Détecter les anomalies dans les signaux des installations sans données d'erreur étiquetées reste un défi. Les autoencodeurs gagnent du terrain comme première couche pour détecter les écarts par rapport au fonctionnement normal, même dans des environnements sans historique clair de défaillance. Cependant, sans mémoire temporelle, leur capacité à capturer les défauts lents est limitée. Intégrer la mémoire avec LSTM ou GRU et suivre statistiquement l'erreur de reconstruction ouvre la voie à un système plus robuste et adaptable qui apprend et évolue sur le terrain.

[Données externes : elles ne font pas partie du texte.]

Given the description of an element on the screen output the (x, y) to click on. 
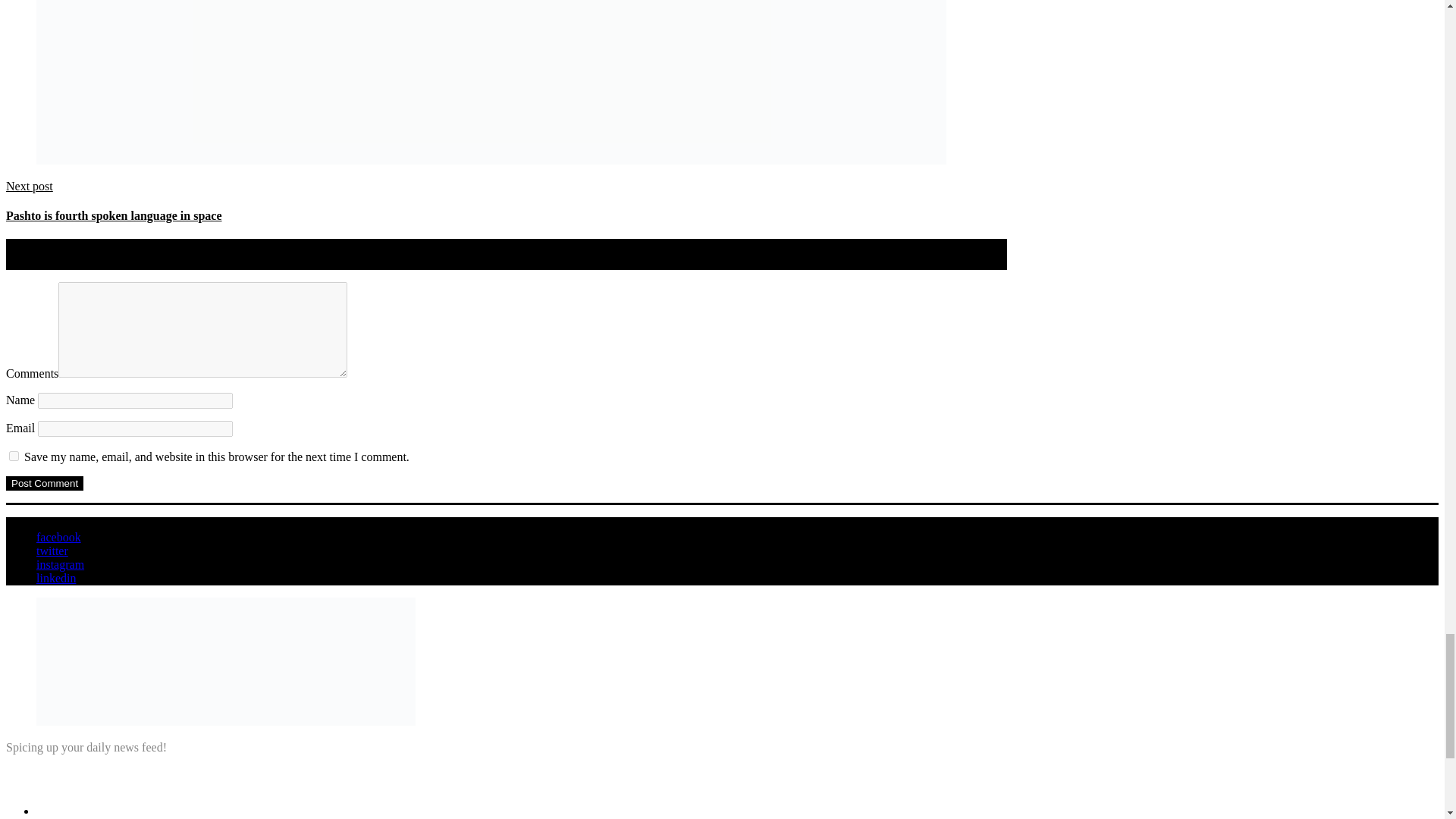
Post Comment (43, 482)
yes (13, 456)
Given the description of an element on the screen output the (x, y) to click on. 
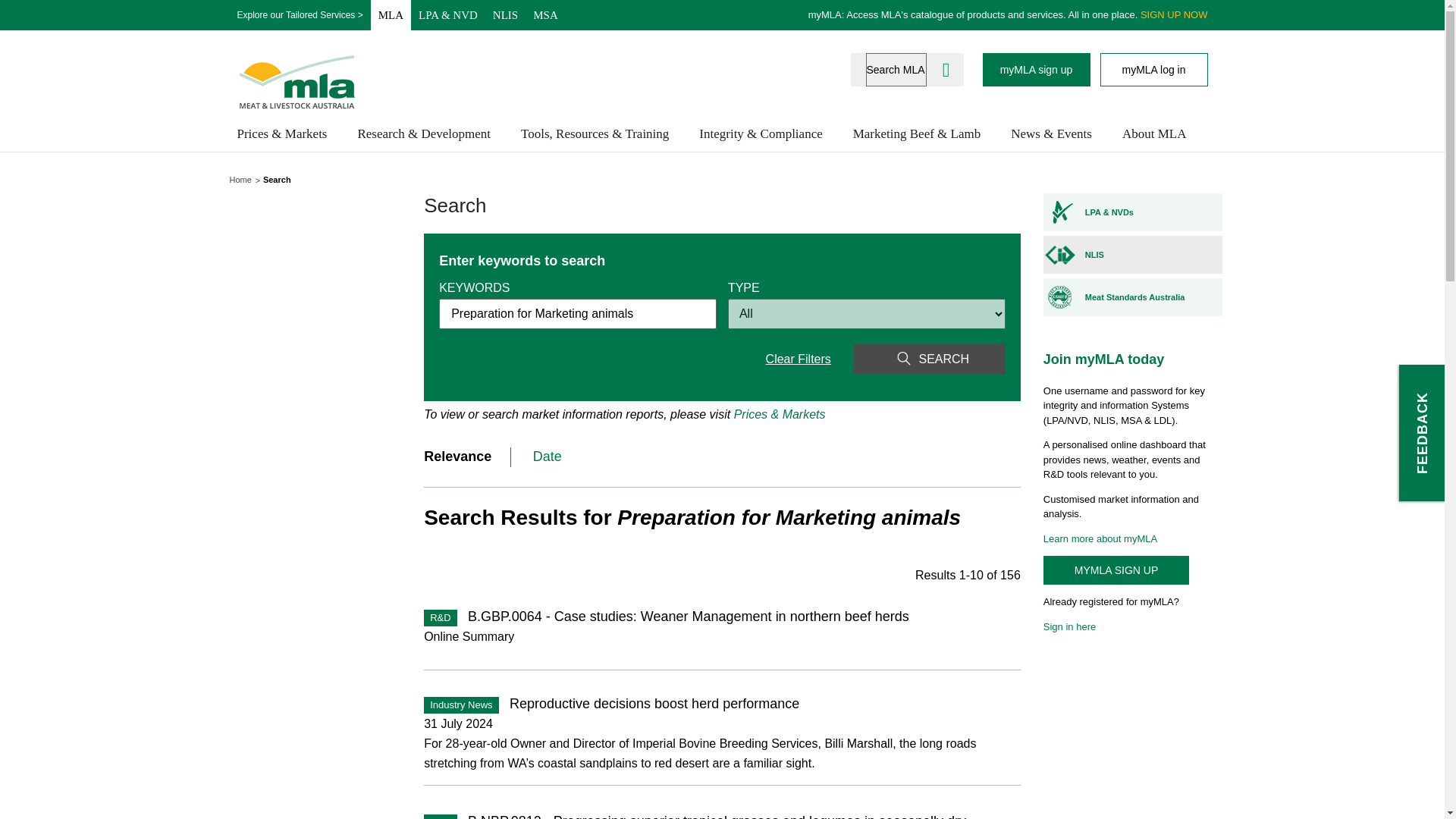
MLA (390, 15)
NLIS (504, 15)
myMLA log in (1153, 69)
Preparation for Marketing animals (577, 313)
Search MLA (896, 69)
myMLA sign up (1036, 69)
SIGN UP NOW (1174, 14)
MLA (390, 15)
MSA (545, 15)
SIGN UP NOW (1174, 14)
Given the description of an element on the screen output the (x, y) to click on. 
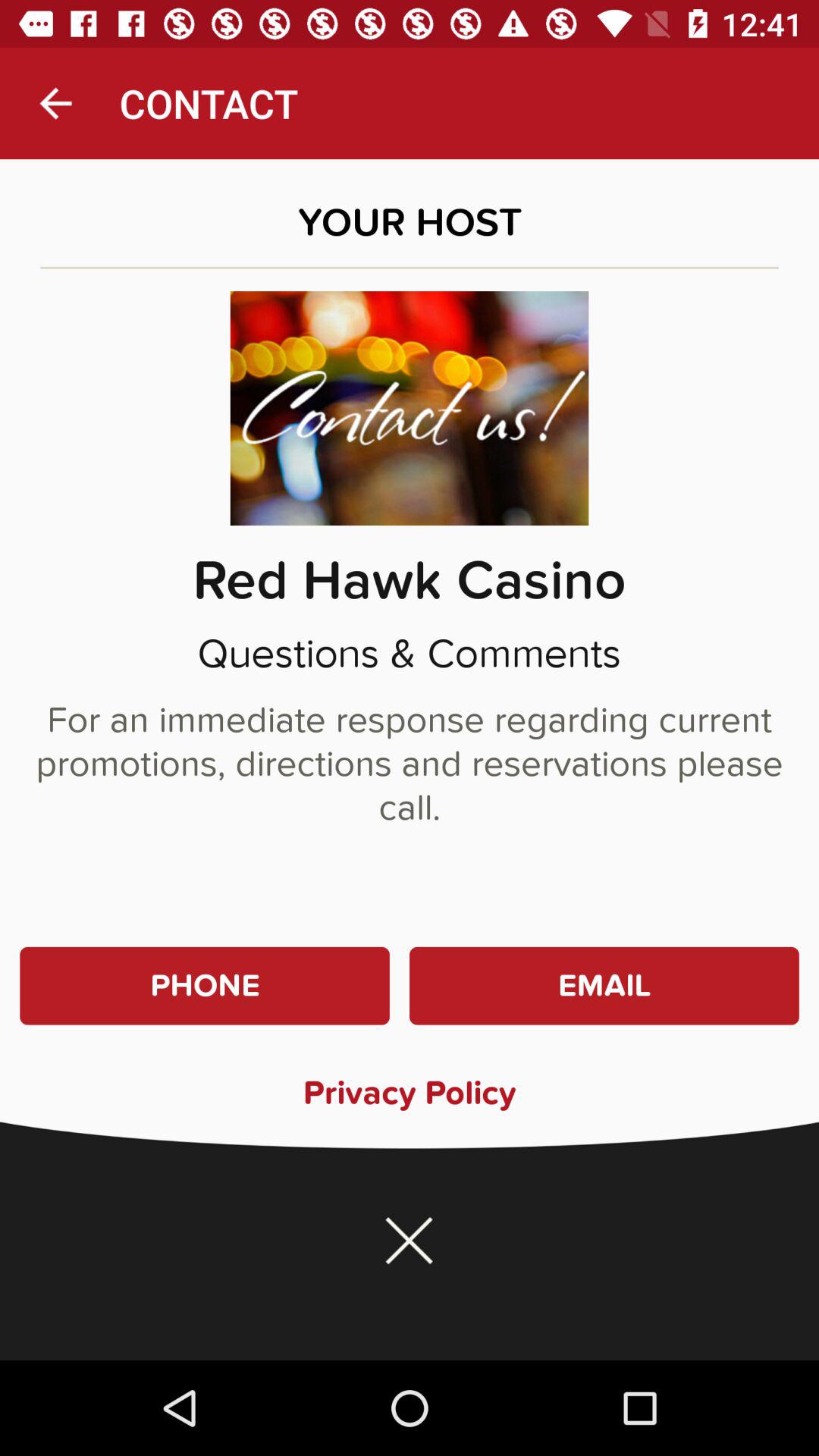
click the phone icon (204, 985)
Given the description of an element on the screen output the (x, y) to click on. 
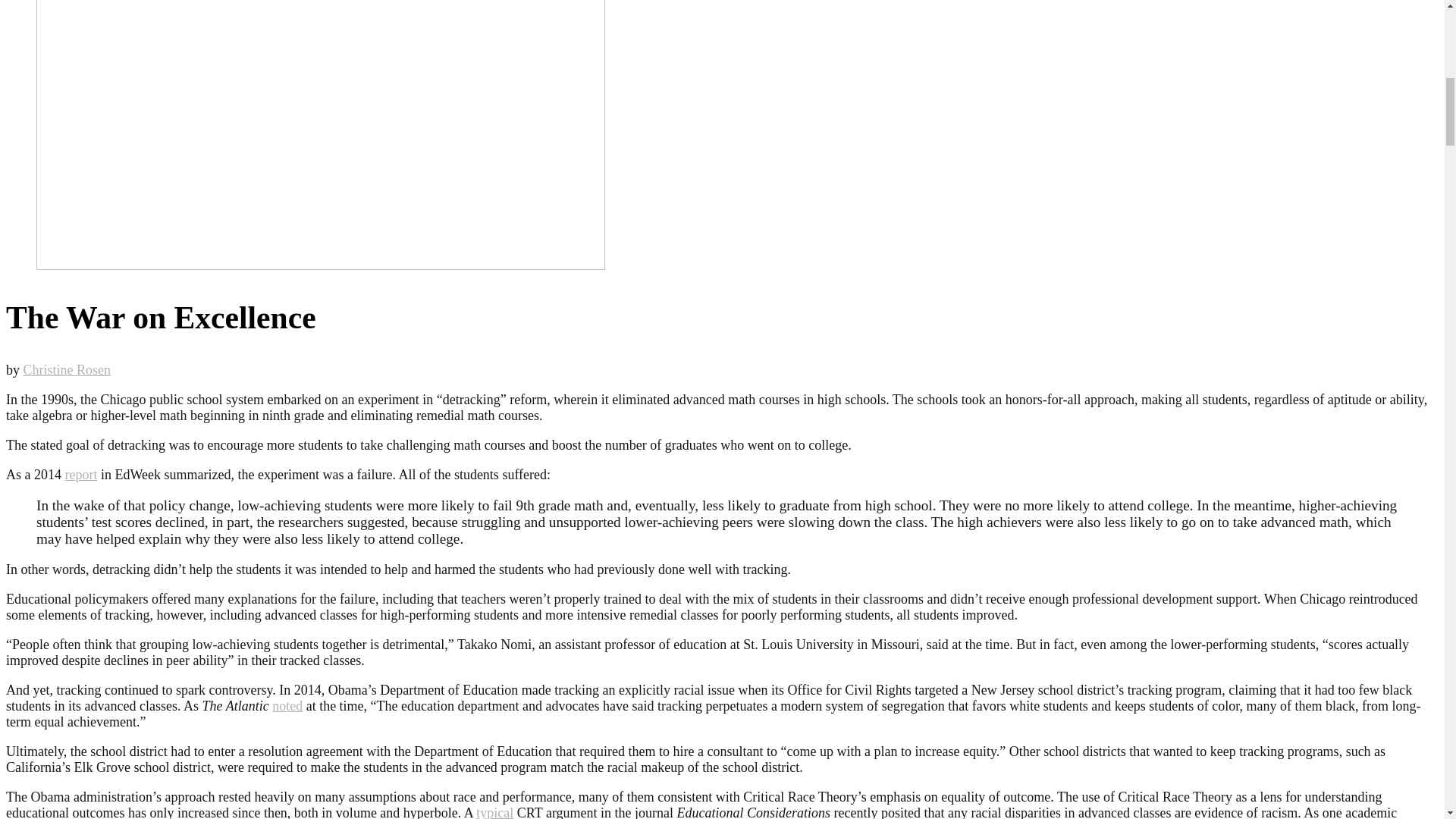
typical (494, 812)
Christine Rosen (66, 369)
noted (287, 705)
report (81, 474)
Posts by Christine Rosen (66, 369)
Given the description of an element on the screen output the (x, y) to click on. 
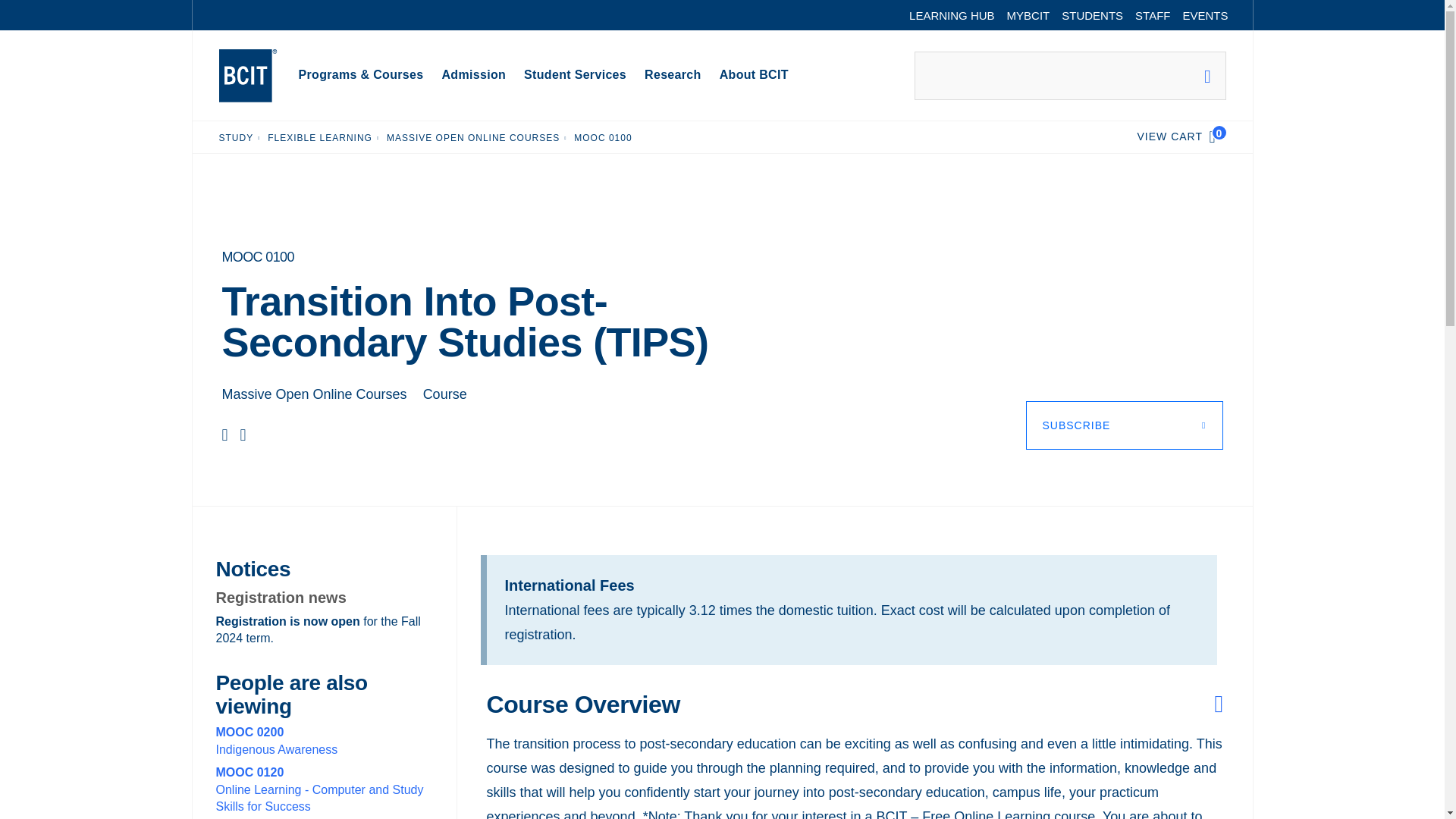
Massive Open Online Courses (473, 137)
LEARNING HUB (951, 15)
Study (235, 137)
MYBCIT (1029, 15)
Student Services (574, 75)
Admission (473, 75)
STUDENTS (1092, 15)
Flexible Learning (320, 137)
MOOC 0100 (602, 137)
EVENTS (1204, 15)
STAFF (1152, 15)
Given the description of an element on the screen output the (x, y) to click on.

Un autoencodeur classique est entraîné uniquement avec des données normales pour apprendre à reconstruire son entrée en la compressant dans un vecteur latent. Lorsqu'il est confronté à des données anormales, la reconstruction se dégrade et l'erreur de reconstruction augmente, signalant une déviation invisible aux contrôles classiques. L'avantage est qu'il ne nécessite pas d'étiquettes, ce qui le rend idéal pour les installations sans historique documenté de défauts.
Ce signal d'erreur peut être traité comme une série temporelle. L'application d'un contrôle statistique comme EWMA détecte les tendances anormales dans l'erreur avant que des seuils critiques ne soient franchis, indiquant une dérive possible ou de nouveaux modes de défaillance. Cela permet une surveillance continue de la qualité du modèle et du besoin de réentraînement.
Pour capturer les dégradations lentes et les motifs évolutifs complexes dans le temps, il est crucial de documenter et valider d'abord les alertes sur site afin de constituer des jeux de données étiquetés. Avec ces données supervisées disponibles, les autoencodeurs récurrents avec mémoire temporelle (LSTM ou GRU) peuvent être entraînés, améliorant la détection précoce et réduisant les fausses alertes. Cela définit un système scalable et auto-ajustable.
Sans suivi statistique de l'erreur et mémoire temporelle, les autoencodeurs classiques sont très sensibles à la dérive des données et ne capturent pas les défauts lents, provoquant des fausses alertes ou des détections manquées en production.
Étapes clés pour déployer cette solution sur le terrain :
1. Entraîner l'autoencodeur avec des données normales correctement normalisées et appliquer le même prétraitement en production. 2. Surveiller la série temporelle de l'erreur de reconstruction avec EWMA pour détecter la dérive et planifier le réentraînement. 3. Documenter et valider les alertes sur site pour constituer des jeux de données étiquetés pour les modèles supervisés de classification des défauts. 4. Faire évoluer le système en ajoutant des unités LSTM ou GRU pour fournir une mémoire et capturer les dégradations lentes. 5. Mettre en place des tableaux de bord clairs montrant l'erreur, le suivi statistique et l'espace latent pour l'interprétation technique et managériale.
Cette approche incrémentale et initialement auto-gérée améliore l'assimilation du système, réduisant le risque pris par l'entreprise lors de l'investissement car la montée en charge se fait progressivement. De plus, cette assimilation permet de construire un outil très robuste et fiable dans les phases finales.